🤖 AI Summary
This work addresses the inefficiency of traditional label propagation algorithms, which require recomputation over the entire graph when processing incremental batch data. To overcome this limitation, the authors propose DynLP, the first GPU-accelerated dynamic label propagation algorithm that operates on batches of newly added data.
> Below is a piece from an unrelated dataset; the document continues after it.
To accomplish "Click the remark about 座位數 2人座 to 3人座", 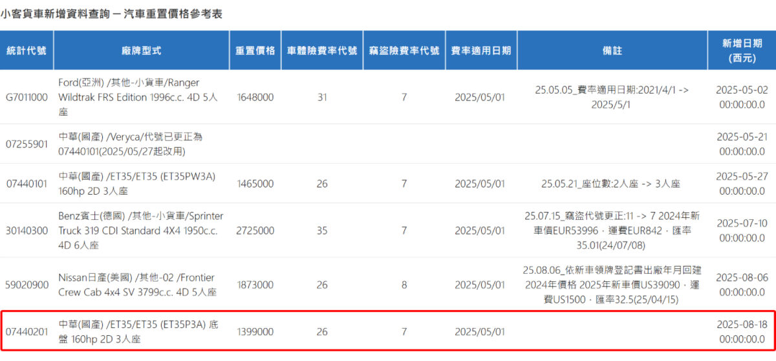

DynLP selectively updates only the sparse subgraph affected by incoming edges, thereby avoiding costly global recomputation. By integrating a parallel dynamic graph update strategy tailored to GPU architecture, the method achieves substantial performance gains on large-scale graphs. Experimental results demonstrate an average speedup of 13× and a peak speedup of up to 102× compared to existing approaches, significantly advancing the state of the art in scalable and efficient label propagation.
📝 Abstract
Semi-supervised learning aims to infer class labels using only a small fraction of labeled data. In graph-based semi-supervised learning, this is typically achieved through label propagation to predict labels of unlabeled nodes. However, in real-world applications, data often arrive incrementally in batches. Each time a new batch appears, reapplying the traditional label propagation algorithm to recompute all labels is redundant, computationally intensive, and inefficient. To address the absence of an efficient label propagation update method, we propose DynLP, a novel GPU-centric Dynamic Batched Parallel Label Propagation algorithm that performs only the necessary updates, propagating changes to the relevant subgraph without requiring full recalculation. By exploiting GPU architectural optimizations, our algorithm achieves on average 13x and upto 102x speedup on large-scale datasets compared to state-of-the-art approaches.